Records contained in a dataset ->
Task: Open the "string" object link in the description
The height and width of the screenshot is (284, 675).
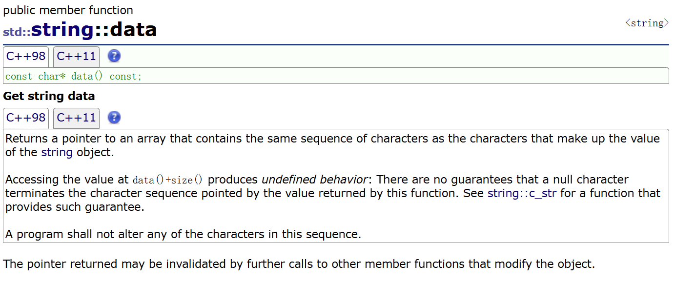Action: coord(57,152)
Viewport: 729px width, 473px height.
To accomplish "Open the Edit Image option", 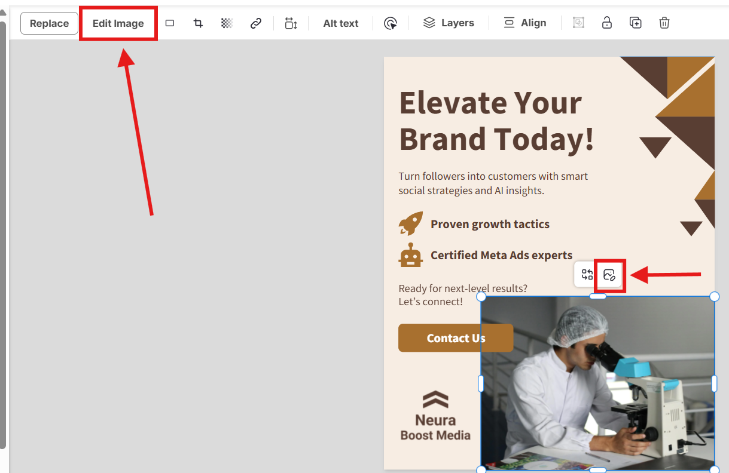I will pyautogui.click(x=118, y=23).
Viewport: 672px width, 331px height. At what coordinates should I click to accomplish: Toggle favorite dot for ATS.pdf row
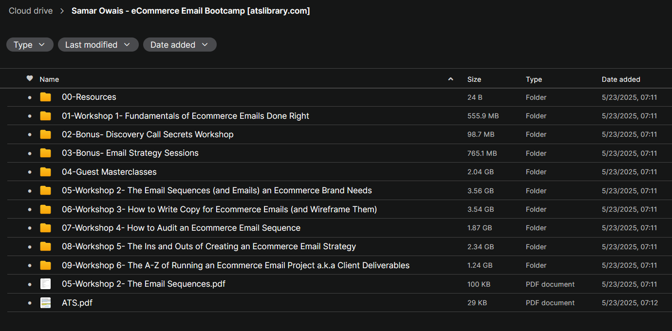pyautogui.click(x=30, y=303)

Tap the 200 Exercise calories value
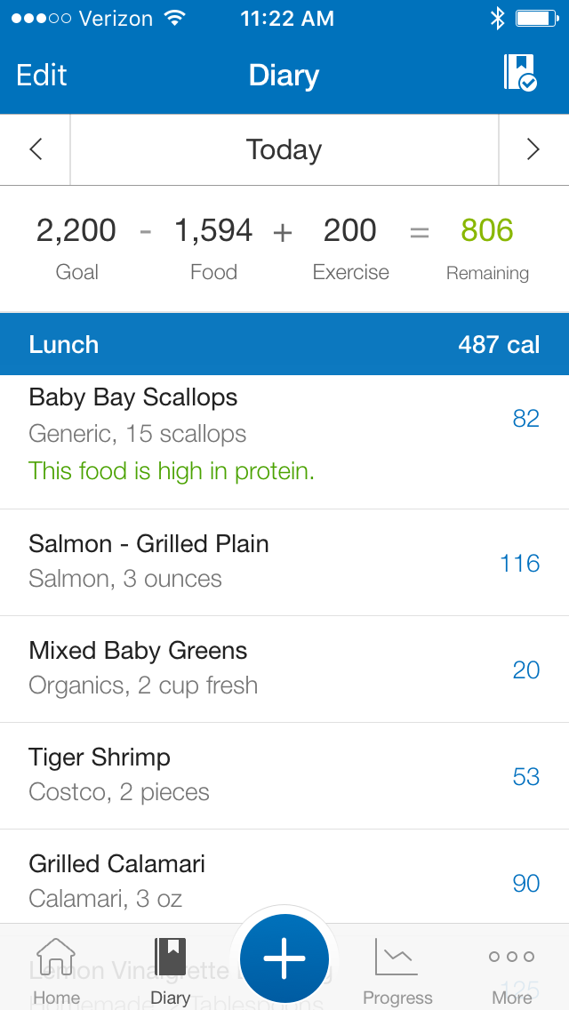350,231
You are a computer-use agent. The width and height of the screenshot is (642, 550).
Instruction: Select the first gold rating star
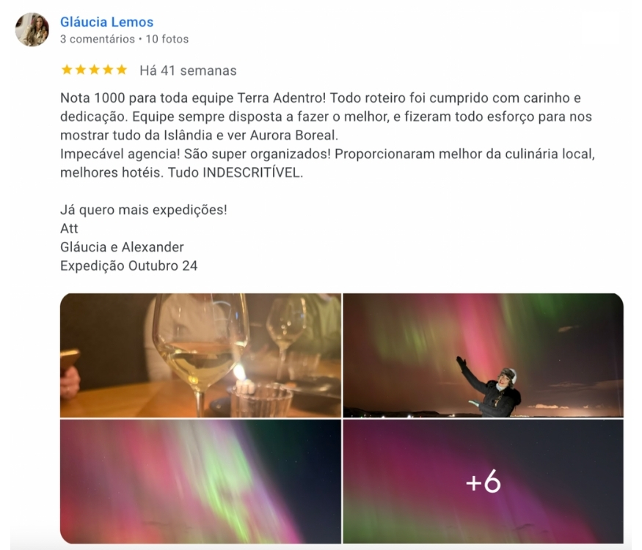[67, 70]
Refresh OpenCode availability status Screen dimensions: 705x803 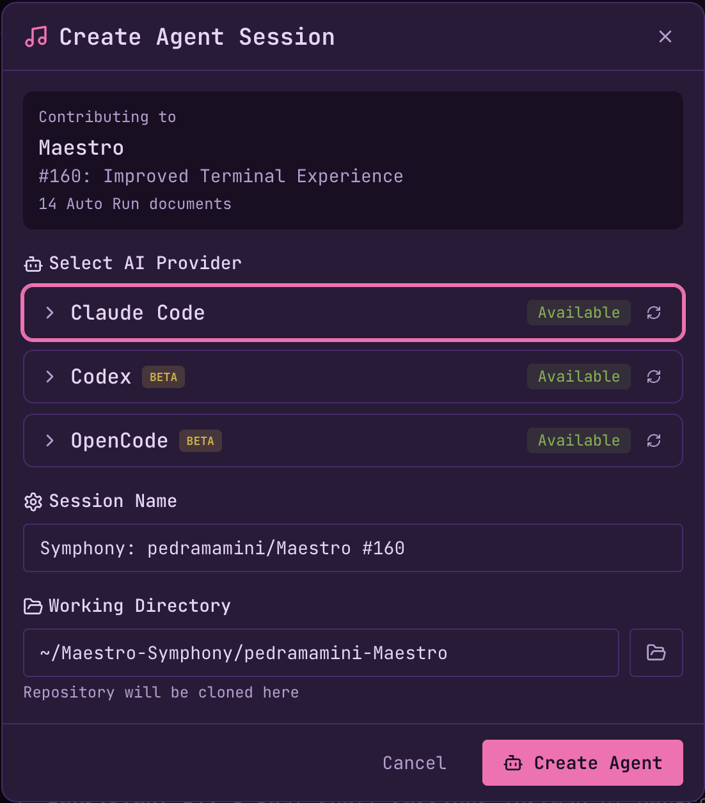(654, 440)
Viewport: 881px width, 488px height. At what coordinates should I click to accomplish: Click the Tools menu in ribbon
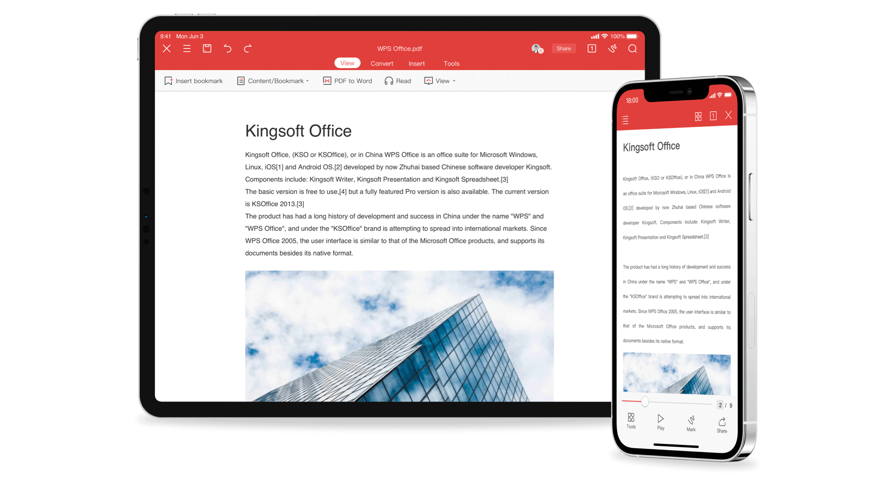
--
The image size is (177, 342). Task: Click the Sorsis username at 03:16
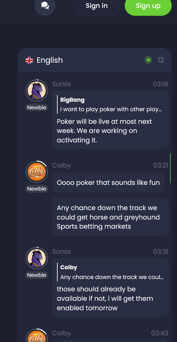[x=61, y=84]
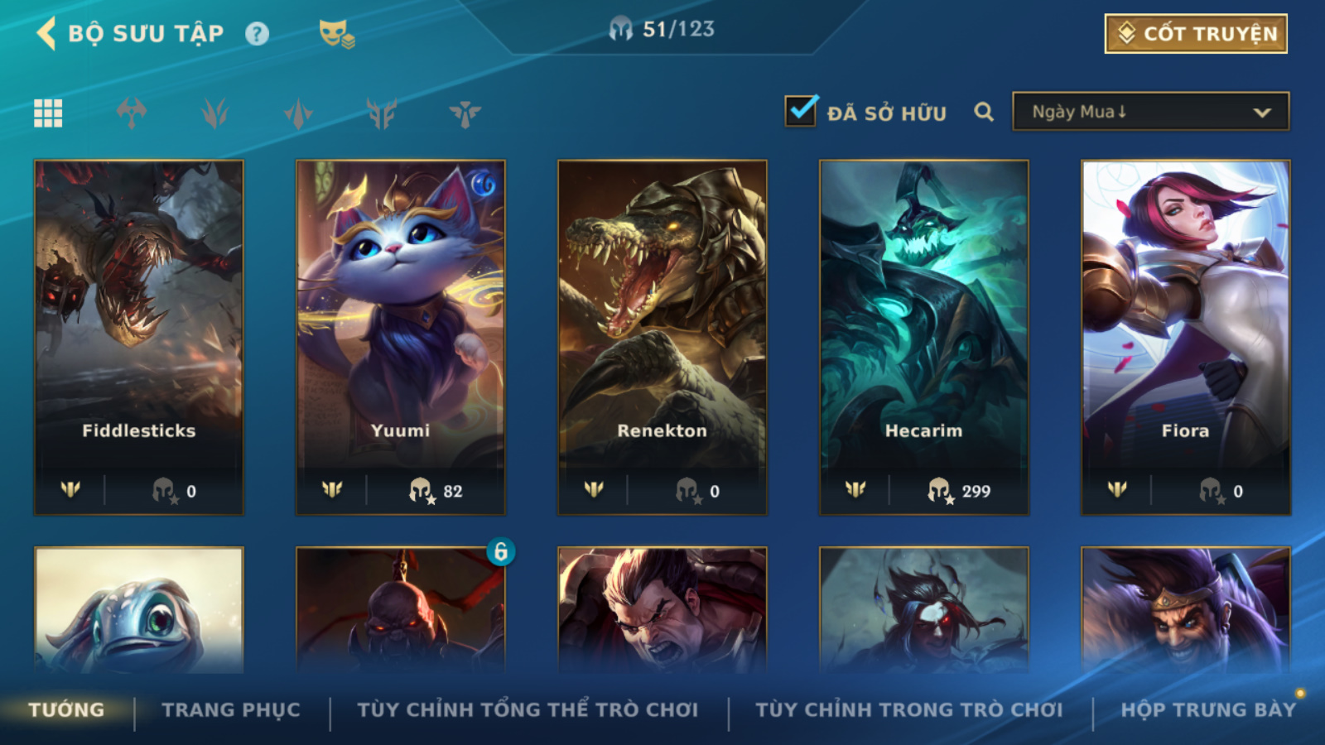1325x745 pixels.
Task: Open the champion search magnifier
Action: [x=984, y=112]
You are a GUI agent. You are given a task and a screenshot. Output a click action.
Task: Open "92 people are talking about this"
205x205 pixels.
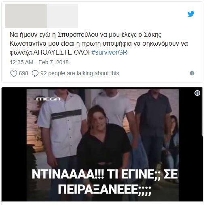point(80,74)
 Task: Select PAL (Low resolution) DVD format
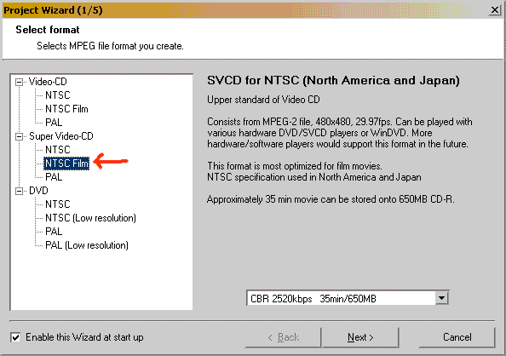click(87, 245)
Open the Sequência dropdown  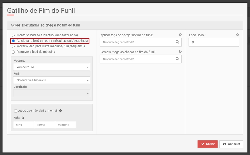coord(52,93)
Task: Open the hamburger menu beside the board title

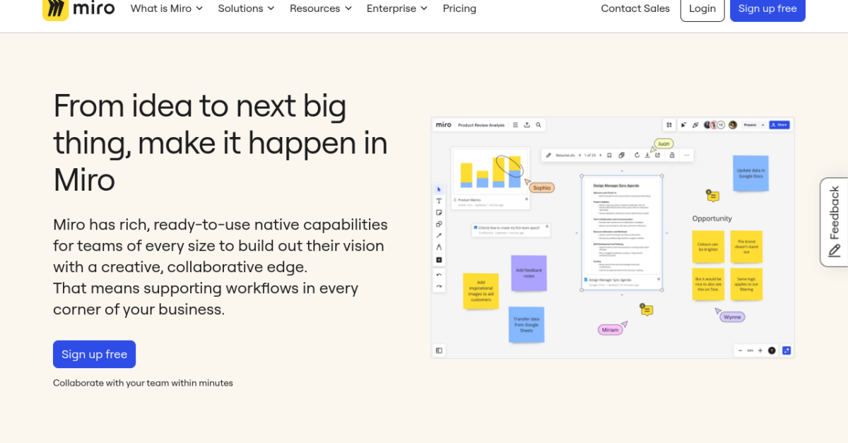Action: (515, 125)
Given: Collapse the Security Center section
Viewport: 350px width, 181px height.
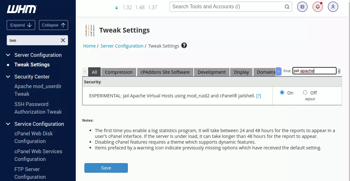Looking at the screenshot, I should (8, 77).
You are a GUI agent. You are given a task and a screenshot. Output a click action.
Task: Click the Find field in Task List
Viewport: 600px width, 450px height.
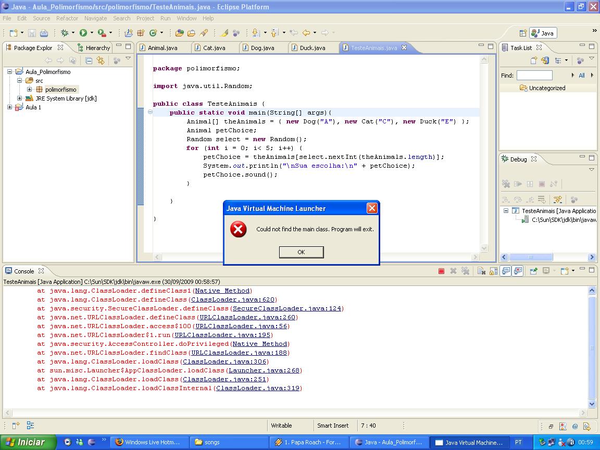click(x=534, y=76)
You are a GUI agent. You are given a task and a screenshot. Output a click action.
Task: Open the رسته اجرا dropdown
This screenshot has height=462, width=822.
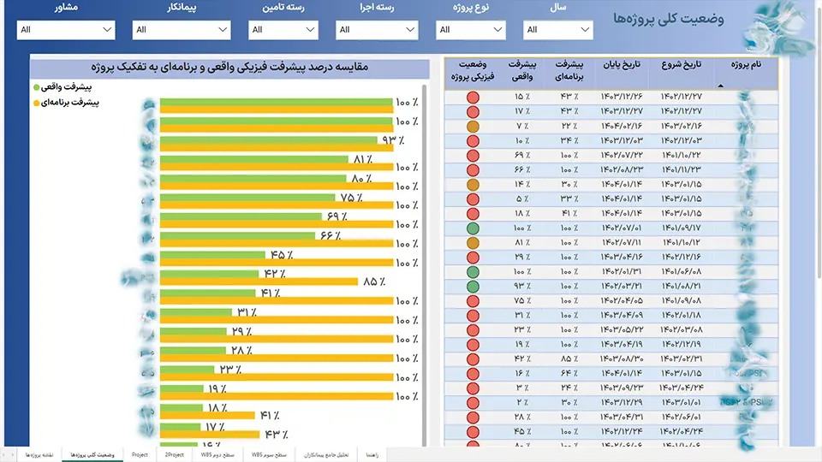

Directions for this task ->
The lines to set down run from the line with "Task: Click the Find field in Task List" up to and including the line with "This screenshot has height=462, width=822." in the entries above. Reproduce them exactly, with no pictures.

Result of the task ->
Task: Click the Find field in Task List
Viewport: 600px width, 450px height.
click(x=534, y=76)
You are a GUI agent. You are given a task and a screenshot. Output a click action.
Task: Open the رسته اجرا dropdown
This screenshot has height=462, width=822.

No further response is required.